SBI Home Loan: Bank increased interest rates on home loans
SBI Home Loan: The State Bank of India (SBI) has increased the interest rates on its home loans, effective from August 1, 2025. This move primarily impacts new borrowers and has raised concerns about a potential shift in the housing finance market.
SBI has raised the upper end of its home loan interest rate by 25 basis points (bps), effective from August 1, 2025. This means the interest rate for a regular home loan now ranges from 7.50% to 8.70%, up from the previous range of 7.50% to 8.45%.
This rate increase primarily impacts new borrowers, particularly those with a lower credit score who fall into the higher interest rate bracket. Existing customers on an external benchmark-linked loan are not affected by this particular change as banks are required by the RBI to pass on rate cuts to them.
This move by SBI, and other public sector banks like Union Bank of India which have also made similar changes, is a strategic one. Banks are facing pressure on their Net Interest Margins (NIMs) as the Reserve Bank of India (RBI) has been cutting the repo rate. While lending rates are falling, deposit rates (the cost of funding for banks) have remained “sticky,” or harder to bring down.
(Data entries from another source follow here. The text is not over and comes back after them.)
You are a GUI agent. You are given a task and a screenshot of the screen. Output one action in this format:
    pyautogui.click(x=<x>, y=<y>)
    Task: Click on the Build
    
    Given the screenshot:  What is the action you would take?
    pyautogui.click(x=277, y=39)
To protect their profitability, banks are increasing the “spread” (the difference between the lending rate and the reference rate) on certain loan products. This could signal a shift in strategy for public sector banks. After aggressively expanding their home loan portfolios at razor-thin margins in recent years, they are now prioritizing profitability over rapid growth.
For a new borrower, this increase translates to a higher Equated Monthly Installment (EMI). For example, a home loan of Rs 50 lakh for a 20-year tenure would see a monthly EMI increase by around Rs 737 due to this 25 bps hike. Over the entire loan period, this can add up to a significant amount in total interest paid.